The two-hour service was open to the public. It included reminiscences from Kyle's wife, Taya; fellow SEALs and family friends; and performances by country singers Randy Travis and Joe Nichols. Taya Kyle closed the service with an emotional but strong speech about her husband.
"I stand before you a broken woman, but I am now and always will be the wife of a man who was a warrior both on and off the battlefield," she said.
"I stand before you a broken woman, but I am now and always will be the wife of a man who was a warrior both on and off the battlefield," said Kyle's widow, Taya.
Kyle, 38, was an American hero who did four combat tours in Iraq as a Navy SEAL; he's been called the deadliest sniper in American history, with more than 150 confirmed kills. The man charged with killing him is Eddie Ray Routh, 25, another Iraqi war veteran who has also been charged with killing Kyle's friend Chad Littlefield.
As attendees entered the stadium, they were greeted with larger-than-life images of Kyle on the Jumbotron; scenes of Kyle building sand castles with his children, riding horses and vacationing on ski trips were intermingled with images of war.
More than a dozen speakers shared memories but refrained from sharing their names, preferring to keep the focus on Kyle. Singer Joe Nichols performed his song "The Impossible" without so much as an introduction.
Friends from high school described Kyle as someone who stood up to bullies and was always quick to laugh and forgive. In a lighter moment, one of Kyle's oldest friends described BB gun battles of yore. "He wasn't as good of a shot back then," the friend said with a chuckle.
After retiring from the Navy, Kyle helped found security company Craft International and was an acclaimed author. In his spare time, he helped veterans suffering from PTSD.
A minister opened the service by praying for Kyle's family and for the one who took his life.
"Help us to forgive our enemy who stole Chris' life," he said before asking for justice through the court system. The deeply religious service frequently included readings from the Bible, prayers and songs.
Taya also devoted some time to Littlefield, whom Kyle befriended after leaving the Navy; she recalled that they enjoyed target shooting together. She shared stories of Kyle as a husband and father before addressing her children.

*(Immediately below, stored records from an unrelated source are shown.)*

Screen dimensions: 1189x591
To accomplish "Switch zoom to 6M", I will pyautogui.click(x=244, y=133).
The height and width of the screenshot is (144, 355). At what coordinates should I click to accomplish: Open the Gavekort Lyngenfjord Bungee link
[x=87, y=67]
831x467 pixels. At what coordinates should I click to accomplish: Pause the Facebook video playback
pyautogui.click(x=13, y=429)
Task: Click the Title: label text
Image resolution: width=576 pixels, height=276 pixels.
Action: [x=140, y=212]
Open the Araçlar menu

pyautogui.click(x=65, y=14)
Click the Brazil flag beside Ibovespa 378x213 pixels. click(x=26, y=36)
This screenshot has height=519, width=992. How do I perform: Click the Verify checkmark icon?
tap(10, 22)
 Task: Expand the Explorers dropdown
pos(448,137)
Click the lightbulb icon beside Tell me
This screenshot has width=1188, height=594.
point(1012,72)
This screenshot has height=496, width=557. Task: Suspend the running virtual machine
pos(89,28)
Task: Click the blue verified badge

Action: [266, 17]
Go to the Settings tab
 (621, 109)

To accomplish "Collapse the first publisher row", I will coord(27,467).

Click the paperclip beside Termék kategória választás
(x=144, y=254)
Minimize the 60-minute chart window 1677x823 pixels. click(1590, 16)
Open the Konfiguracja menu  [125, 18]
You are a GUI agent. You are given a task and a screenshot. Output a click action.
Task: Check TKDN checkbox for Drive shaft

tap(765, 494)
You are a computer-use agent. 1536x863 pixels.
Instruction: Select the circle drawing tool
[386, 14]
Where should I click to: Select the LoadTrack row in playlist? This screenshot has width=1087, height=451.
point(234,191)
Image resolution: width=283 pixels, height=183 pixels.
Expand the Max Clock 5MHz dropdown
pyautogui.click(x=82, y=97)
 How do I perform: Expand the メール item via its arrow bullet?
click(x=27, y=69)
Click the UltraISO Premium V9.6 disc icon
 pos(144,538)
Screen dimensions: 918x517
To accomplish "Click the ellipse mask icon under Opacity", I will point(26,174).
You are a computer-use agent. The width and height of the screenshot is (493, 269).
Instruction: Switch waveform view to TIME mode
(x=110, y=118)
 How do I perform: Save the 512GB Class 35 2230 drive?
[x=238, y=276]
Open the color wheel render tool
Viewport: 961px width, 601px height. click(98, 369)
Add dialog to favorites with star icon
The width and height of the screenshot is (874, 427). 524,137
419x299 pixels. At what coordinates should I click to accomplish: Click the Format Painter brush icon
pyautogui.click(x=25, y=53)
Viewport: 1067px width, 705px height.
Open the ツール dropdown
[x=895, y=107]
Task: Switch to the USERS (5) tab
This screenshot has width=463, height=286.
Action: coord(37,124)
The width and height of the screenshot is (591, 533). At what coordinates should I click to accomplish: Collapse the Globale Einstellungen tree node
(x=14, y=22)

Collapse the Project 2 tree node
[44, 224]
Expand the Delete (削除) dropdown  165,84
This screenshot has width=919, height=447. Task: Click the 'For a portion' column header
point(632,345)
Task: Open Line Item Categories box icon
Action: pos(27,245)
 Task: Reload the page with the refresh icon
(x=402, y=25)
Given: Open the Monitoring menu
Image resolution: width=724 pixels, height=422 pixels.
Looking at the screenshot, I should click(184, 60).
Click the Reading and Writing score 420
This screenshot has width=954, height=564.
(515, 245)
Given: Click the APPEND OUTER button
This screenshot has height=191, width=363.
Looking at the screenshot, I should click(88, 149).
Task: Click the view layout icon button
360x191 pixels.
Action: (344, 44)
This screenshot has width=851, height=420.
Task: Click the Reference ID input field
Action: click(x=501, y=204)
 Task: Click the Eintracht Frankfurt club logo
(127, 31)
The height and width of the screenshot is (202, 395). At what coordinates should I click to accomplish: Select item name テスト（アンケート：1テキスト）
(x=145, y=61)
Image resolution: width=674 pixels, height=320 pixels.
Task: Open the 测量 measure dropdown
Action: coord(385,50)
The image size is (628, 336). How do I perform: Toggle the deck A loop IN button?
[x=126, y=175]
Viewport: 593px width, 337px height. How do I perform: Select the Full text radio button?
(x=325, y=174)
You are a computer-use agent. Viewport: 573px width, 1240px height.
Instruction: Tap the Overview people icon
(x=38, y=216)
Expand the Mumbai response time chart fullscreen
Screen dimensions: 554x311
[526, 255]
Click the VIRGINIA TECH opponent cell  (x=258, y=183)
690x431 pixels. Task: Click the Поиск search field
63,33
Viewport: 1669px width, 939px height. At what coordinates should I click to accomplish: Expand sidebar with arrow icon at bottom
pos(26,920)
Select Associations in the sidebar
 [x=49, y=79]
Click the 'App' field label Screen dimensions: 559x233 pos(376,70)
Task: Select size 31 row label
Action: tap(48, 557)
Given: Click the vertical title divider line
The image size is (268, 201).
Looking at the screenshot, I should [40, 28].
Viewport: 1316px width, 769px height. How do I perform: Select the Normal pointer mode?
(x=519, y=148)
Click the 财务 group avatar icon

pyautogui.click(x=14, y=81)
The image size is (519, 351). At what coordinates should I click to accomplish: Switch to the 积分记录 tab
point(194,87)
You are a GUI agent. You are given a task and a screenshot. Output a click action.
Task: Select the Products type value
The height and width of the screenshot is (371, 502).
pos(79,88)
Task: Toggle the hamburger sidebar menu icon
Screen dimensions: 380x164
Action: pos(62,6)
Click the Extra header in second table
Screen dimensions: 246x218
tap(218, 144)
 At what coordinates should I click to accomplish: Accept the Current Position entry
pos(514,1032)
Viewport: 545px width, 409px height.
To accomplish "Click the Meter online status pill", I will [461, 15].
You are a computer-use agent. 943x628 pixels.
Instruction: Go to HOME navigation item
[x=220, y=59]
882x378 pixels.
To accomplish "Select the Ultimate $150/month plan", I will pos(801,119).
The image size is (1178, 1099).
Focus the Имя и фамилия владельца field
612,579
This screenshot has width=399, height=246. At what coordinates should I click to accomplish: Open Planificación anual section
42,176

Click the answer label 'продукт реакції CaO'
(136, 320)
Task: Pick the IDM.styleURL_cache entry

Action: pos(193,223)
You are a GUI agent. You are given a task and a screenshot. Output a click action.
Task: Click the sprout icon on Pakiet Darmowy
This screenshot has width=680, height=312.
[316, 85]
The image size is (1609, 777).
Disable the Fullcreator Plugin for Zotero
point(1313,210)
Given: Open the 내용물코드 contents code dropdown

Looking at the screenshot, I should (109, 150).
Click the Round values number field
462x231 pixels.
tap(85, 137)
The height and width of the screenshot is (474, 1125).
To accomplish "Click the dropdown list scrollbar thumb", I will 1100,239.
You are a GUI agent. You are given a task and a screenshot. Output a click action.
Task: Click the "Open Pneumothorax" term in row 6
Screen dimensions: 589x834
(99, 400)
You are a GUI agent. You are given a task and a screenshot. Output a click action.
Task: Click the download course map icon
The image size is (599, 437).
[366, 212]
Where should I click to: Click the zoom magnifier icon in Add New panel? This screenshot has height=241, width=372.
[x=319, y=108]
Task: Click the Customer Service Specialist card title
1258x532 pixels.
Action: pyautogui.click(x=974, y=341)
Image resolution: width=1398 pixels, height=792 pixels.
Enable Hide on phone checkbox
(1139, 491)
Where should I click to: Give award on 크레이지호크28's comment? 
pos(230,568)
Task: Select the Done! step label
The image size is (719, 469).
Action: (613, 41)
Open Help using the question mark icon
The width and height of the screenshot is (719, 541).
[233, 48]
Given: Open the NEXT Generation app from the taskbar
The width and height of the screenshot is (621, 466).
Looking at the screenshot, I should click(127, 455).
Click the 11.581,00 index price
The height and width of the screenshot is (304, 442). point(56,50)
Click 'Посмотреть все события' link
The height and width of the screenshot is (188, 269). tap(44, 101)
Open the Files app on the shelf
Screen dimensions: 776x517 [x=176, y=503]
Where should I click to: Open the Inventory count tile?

"We will put one foot in front of the other and remember how silly dad was. ... We will hug each other tightly just like dad did with us," Taya said.
Finally, she spoke directly to her dearly departed husband. "Chris, there isn’t enough time to tell me everything you mean to me and everything you taught me," Taya said. "There is something only God and I have known for a long time. God worked through you to make me into the woman I was supposed to be."
Randy Travis gave the ceremony a powerful closing by singing two songs back-to-back: "Whisper My Name" and "Amazing Grace." Few in the audience remained unmoved.
On Tuesday, a 200-mile funeral procession will begin in Midlothian and end at the Texas State Cemetery in Austin, where Kyle will be laid to rest.